Members of Canada’s artificial intelligence (AI) community want Canada to spearhead a movement to ban autonomous killing machines. Government representatives, advocacy groups and academics from around the world are meeting in Geneva this week to discuss so-called killer robots.
Machines ‘independent of human intervention or oversight’
“What we’re talking about is the next generation of autonomous weapons…which can operate and carry out their function independent of any kind of human intervention or oversight,” says Prof. Ian Kerr, and ethics, law and technology professor at the University of Ottawa. He is one of the authors of a letter addressed to the prime minister of Canada asking him to take a leading position against autonomous weapon systems on the world stage.“We’re talking about weapons which would target and kill without any kind of meaningful human control in that decision process,” says Kerr.
ListenWeapons only years away, says professor
It was though that development of this kind of weapon was decades away, but now Kerr says it’s commonly believed to be only years away. He says that the Russian firm Kalashnikov has stated that it is quite close to developing fully autonomous weapons.

Crossing ‘a fundamental moral line’
There are arguments that these robotic machines would be more accurate and could put fewer lives at risk. Kerr acknowledges machine can enhance precision but he says: “I think we have to draw a fundamental distinction between the precise firing of a weapon on the one hand and the decision whether to fire that weapon on the other hand.
“The fact that a machine is pretty good at hitting a target doesn’t say anything at all about the moral decision whether to kill. And it’s that delegation of the life-or-death decision-making to machines that we think crosses a fundamental moral line.”

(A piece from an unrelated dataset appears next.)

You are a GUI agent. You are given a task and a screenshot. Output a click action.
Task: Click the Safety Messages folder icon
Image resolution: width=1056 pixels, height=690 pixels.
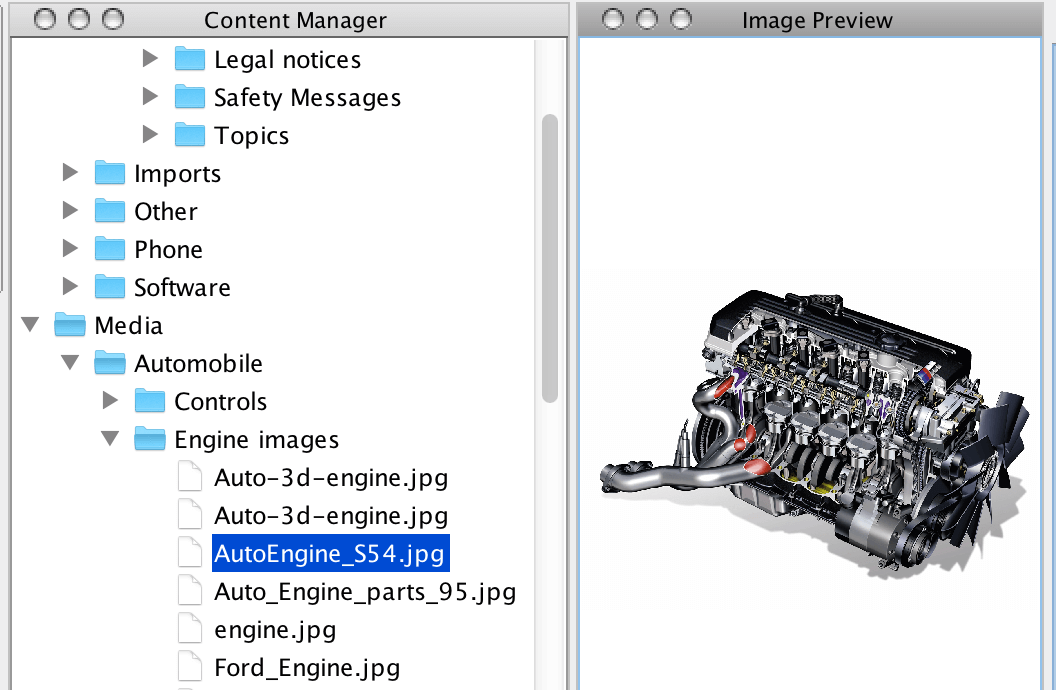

The Canadian government has contributed $125 million to artificial intelligence research. Kerr says Canada is a leader in terms of creating AI and it must help create ethical AI.
World famous physicist Stephen Hawking told BBC in 2014 that AI could “spell the end of the human race.” An international coalition of groups created the Campaign to Stop Killer Robots in London in April 2013. Kerr is a affiliated with the coalition.